Blue Jays: The small sample size analysis of Jaime Garcia

ARLINGTON, TX - APRIL 08: Jaime Garcia
ARLINGTON, TX - APRIL 08: Jaime Garcia /

The Toronto Blue Jays schedule has been completed out of whack due to Saturday and Sunday’s games at the Cleveland Indians being postponed due to weather. Monday’s game was also postponed due to weather but due to a hole being punctured in the Rogers Centre roof because of ice falling off the CN Tower. Tomorrow’s starter for Game 1 is Jaime Garcia, who with a small sample size of two starts has looked quite good.

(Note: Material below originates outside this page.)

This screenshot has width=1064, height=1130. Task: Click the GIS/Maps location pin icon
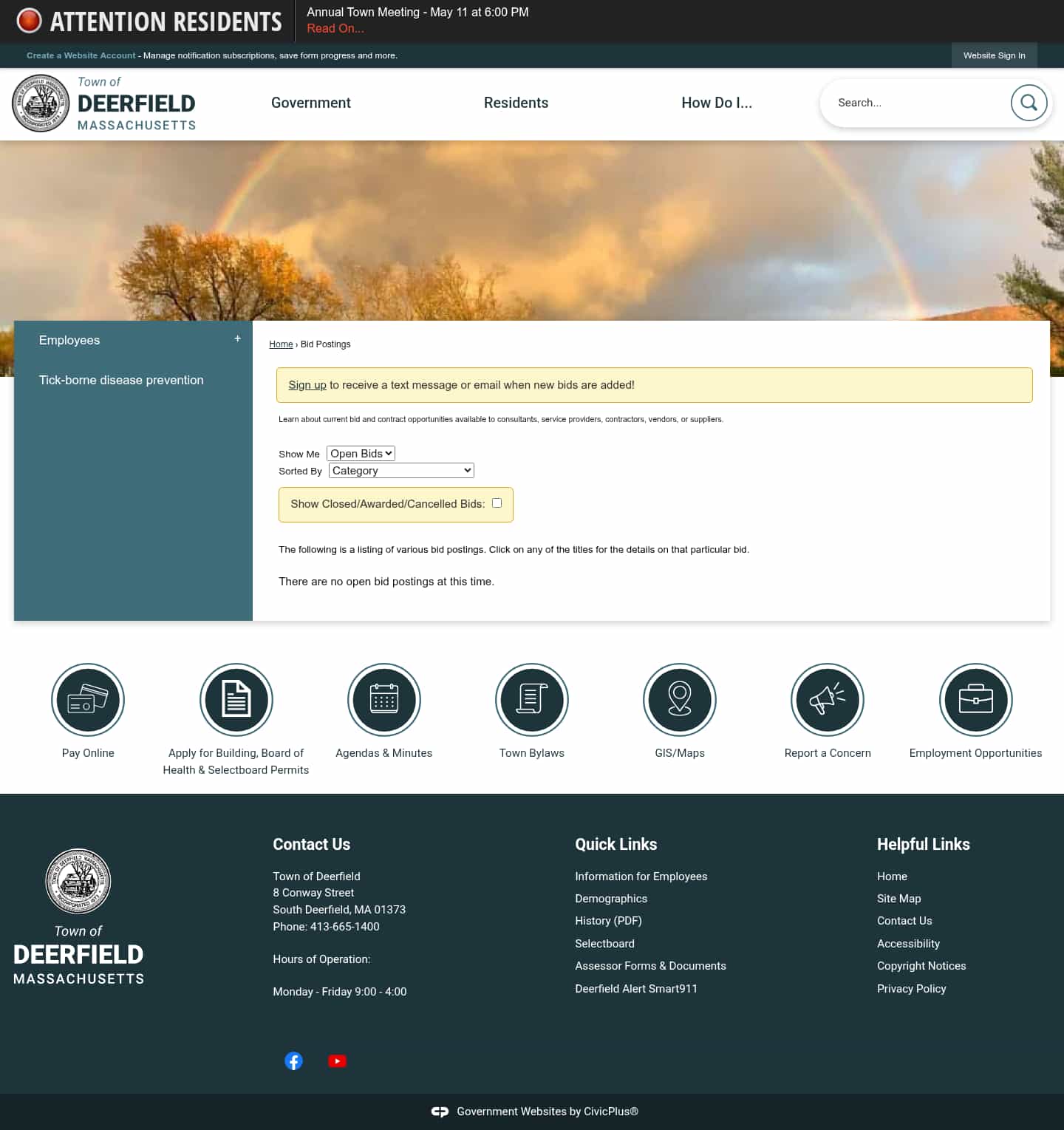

The story of Jaime Garcia‘s career has been told by lots on Jays Journal, so I’ll save the journey to the past save for a reminder that Garcia, when healthy, has proven to be a very good starter. His ability to throw all of his pitches at any time for strikes has made Garcia be a difficult pitcher to hit and square up throughout his career.

Through two starts, Garcia has posted some encouraging numbers:

  • 2018: 1-0, 11.1 IP, 9.53 K/9, 3.18 BB/9, 1.59 HR/9, 40.7 GB%, 18.2 HR/FB%, 3.18 ERA, 4.56 FIP

There are a few things that stand out right away to me. Garcia is striking out more than two more batters over 9 innings than his career. His HR/9 is well above his 2017 total and his groundball percentage is down considerably. His ERA is very nice looking at 3.18. There have definitely been some good signs to the start Jaime Garcia has had to his Blue Jays career.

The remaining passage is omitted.